*** Records for processing ***

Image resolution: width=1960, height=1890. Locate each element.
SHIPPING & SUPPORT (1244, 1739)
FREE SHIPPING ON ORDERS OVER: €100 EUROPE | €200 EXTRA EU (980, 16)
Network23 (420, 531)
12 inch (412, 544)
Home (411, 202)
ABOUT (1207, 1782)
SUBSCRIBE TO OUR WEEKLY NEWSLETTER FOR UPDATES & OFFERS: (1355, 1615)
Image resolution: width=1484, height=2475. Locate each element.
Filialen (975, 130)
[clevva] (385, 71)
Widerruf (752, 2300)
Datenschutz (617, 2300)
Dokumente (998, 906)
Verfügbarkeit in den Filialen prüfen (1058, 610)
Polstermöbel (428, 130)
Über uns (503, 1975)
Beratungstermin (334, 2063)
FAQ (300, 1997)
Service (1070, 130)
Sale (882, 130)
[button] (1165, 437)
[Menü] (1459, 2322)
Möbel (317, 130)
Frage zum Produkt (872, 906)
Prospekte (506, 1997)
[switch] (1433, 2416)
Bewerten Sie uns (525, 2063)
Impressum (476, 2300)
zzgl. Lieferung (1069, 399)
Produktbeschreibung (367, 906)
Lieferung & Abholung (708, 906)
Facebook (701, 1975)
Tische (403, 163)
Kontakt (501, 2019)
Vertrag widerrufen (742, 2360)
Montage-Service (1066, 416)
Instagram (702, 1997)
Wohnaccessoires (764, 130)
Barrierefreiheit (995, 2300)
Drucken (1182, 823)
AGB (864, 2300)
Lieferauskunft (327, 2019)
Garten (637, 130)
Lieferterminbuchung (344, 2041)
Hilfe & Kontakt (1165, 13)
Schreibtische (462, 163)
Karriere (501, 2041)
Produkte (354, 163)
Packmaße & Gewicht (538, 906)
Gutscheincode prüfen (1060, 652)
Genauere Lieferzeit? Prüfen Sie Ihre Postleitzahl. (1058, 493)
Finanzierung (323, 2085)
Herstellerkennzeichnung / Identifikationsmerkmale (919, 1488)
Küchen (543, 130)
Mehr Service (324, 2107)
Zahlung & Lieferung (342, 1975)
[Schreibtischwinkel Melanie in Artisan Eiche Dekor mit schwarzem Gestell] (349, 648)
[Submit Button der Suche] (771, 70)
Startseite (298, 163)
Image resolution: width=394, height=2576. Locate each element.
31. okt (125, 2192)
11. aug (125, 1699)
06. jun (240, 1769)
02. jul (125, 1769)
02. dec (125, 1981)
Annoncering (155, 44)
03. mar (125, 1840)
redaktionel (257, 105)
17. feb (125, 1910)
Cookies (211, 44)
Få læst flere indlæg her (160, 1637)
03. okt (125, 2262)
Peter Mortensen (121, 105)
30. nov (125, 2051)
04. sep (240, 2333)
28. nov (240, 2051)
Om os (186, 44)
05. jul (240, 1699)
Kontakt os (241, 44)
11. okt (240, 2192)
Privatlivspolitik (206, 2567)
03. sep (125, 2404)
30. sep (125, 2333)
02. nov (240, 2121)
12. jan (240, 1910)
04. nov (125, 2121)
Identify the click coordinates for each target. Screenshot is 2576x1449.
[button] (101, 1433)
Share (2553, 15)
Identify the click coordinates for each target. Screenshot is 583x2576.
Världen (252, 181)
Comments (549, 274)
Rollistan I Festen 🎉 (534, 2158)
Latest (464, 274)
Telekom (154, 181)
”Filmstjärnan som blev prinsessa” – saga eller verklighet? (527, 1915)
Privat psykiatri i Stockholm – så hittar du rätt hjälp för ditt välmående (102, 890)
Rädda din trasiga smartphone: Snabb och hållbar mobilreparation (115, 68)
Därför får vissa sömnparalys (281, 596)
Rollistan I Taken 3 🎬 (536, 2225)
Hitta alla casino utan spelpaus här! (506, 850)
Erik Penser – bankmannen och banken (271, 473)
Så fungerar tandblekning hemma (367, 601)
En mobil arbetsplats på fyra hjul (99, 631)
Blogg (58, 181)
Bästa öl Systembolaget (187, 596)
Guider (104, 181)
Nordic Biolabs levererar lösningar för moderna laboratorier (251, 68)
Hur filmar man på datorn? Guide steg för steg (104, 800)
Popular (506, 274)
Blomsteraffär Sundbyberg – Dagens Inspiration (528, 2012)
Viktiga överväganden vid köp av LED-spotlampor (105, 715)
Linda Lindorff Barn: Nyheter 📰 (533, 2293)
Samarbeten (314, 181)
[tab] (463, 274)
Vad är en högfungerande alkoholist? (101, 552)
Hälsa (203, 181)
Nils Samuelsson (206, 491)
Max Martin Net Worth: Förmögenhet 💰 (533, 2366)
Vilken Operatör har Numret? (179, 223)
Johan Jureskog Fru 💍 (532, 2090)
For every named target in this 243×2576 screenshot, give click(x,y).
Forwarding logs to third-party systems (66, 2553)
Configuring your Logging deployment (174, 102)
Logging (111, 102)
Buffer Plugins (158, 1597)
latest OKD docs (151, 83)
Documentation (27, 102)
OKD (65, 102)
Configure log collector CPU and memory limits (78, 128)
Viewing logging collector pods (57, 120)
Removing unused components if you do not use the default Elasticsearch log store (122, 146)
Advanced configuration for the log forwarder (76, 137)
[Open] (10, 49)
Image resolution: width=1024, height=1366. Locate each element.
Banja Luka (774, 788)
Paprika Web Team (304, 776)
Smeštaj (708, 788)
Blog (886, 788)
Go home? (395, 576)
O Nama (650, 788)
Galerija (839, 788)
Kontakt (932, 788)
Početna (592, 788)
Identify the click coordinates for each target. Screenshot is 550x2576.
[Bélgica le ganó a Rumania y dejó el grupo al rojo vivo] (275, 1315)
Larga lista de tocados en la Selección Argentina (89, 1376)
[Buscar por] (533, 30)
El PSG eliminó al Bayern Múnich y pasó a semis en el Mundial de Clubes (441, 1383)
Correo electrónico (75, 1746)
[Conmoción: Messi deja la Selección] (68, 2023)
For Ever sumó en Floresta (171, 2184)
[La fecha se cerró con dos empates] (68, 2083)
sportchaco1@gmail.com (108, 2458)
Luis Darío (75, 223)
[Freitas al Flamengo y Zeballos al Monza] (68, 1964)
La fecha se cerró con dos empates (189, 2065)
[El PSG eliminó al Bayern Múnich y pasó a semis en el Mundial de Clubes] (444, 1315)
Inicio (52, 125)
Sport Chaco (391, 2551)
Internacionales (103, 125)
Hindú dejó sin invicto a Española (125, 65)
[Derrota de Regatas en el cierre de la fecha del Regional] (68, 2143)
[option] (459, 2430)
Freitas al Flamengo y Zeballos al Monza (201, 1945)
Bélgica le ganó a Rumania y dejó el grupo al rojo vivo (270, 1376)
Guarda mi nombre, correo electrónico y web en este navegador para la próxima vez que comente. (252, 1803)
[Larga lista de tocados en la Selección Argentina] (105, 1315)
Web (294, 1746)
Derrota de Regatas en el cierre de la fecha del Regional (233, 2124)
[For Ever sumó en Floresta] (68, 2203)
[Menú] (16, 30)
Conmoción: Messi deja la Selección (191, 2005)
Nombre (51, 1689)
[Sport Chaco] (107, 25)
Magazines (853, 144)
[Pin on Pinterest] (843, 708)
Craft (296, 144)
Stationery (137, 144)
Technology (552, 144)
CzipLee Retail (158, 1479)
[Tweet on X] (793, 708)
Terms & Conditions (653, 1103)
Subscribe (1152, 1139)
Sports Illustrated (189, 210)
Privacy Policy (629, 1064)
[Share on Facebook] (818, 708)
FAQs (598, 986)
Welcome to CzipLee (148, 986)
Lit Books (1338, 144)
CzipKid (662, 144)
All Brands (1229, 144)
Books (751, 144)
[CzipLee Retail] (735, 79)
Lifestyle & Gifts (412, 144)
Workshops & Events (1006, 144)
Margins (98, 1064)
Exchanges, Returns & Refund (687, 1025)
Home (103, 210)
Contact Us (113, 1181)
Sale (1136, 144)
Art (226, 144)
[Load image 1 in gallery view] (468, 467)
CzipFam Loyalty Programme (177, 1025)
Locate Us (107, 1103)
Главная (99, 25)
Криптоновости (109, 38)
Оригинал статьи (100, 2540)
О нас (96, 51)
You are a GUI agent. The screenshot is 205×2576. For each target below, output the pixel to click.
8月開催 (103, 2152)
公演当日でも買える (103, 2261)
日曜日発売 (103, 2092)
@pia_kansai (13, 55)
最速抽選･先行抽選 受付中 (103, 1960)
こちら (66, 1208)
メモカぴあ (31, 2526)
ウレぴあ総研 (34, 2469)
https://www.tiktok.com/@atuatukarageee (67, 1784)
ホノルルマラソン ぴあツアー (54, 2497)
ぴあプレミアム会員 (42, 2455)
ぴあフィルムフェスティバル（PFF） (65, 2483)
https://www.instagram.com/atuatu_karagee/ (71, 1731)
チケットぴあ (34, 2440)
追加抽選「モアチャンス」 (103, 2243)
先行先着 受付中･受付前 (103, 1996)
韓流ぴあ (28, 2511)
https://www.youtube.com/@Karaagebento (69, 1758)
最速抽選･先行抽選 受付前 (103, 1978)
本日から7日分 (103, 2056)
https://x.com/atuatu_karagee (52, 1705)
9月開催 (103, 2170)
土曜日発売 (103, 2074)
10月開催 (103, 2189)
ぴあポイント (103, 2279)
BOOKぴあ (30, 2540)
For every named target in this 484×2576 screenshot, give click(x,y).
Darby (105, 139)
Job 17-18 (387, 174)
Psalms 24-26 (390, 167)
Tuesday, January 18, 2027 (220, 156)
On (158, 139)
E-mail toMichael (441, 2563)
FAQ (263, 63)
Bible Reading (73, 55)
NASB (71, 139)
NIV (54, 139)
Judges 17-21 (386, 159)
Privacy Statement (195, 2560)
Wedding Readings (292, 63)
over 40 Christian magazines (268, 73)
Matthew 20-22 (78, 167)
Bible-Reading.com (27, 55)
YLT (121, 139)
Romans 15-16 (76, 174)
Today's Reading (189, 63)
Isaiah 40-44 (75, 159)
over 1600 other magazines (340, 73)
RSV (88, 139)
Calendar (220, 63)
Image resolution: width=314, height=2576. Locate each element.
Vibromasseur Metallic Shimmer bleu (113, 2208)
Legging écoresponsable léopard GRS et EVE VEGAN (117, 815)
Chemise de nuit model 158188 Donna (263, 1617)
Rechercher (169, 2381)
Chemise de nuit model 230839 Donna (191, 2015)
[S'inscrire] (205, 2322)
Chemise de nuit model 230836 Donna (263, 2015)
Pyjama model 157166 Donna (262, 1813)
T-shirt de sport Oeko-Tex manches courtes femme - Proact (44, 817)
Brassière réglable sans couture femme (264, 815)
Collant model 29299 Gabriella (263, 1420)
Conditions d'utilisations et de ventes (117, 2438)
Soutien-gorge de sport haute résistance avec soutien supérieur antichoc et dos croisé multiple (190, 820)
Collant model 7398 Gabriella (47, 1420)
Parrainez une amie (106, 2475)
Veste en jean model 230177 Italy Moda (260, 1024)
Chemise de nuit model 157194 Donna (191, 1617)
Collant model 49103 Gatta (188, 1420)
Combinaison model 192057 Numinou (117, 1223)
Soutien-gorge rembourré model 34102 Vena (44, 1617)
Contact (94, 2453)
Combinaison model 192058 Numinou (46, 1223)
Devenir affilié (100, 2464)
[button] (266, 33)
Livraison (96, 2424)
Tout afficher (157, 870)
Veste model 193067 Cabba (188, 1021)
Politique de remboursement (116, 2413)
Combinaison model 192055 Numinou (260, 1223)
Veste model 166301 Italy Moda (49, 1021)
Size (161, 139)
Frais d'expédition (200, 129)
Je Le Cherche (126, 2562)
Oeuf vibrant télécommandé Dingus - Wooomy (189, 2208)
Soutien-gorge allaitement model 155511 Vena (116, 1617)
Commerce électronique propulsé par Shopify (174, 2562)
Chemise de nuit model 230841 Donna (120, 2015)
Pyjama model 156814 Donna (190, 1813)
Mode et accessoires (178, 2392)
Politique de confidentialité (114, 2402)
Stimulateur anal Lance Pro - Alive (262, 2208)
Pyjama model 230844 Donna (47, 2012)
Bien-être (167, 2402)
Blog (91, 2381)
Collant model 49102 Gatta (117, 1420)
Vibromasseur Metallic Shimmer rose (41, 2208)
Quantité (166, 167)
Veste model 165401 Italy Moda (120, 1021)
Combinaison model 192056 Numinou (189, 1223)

*** End of Records for processing ***

*Task:* Please copy the lines above from the line with "redaktionel (257, 105)" up to and including the line with "Telekom (154, 181)", exactly as written and with nothing else.

*Response box:*
redaktionel (257, 105)
17. feb (125, 1910)
Cookies (211, 44)
Få læst flere indlæg her (160, 1637)
03. okt (125, 2262)
Peter Mortensen (121, 105)
30. nov (125, 2051)
04. sep (240, 2333)
28. nov (240, 2051)
Om os (186, 44)
05. jul (240, 1699)
Kontakt os (241, 44)
11. okt (240, 2192)
Privatlivspolitik (206, 2567)
03. sep (125, 2404)
30. sep (125, 2333)
02. nov (240, 2121)
12. jan (240, 1910)
04. nov (125, 2121)
Identify the click coordinates for each target. Screenshot is 2576x1449.
[button] (101, 1433)
Share (2553, 15)
Identify the click coordinates for each target. Screenshot is 583x2576.
Världen (252, 181)
Comments (549, 274)
Rollistan I Festen 🎉 (534, 2158)
Latest (464, 274)
Telekom (154, 181)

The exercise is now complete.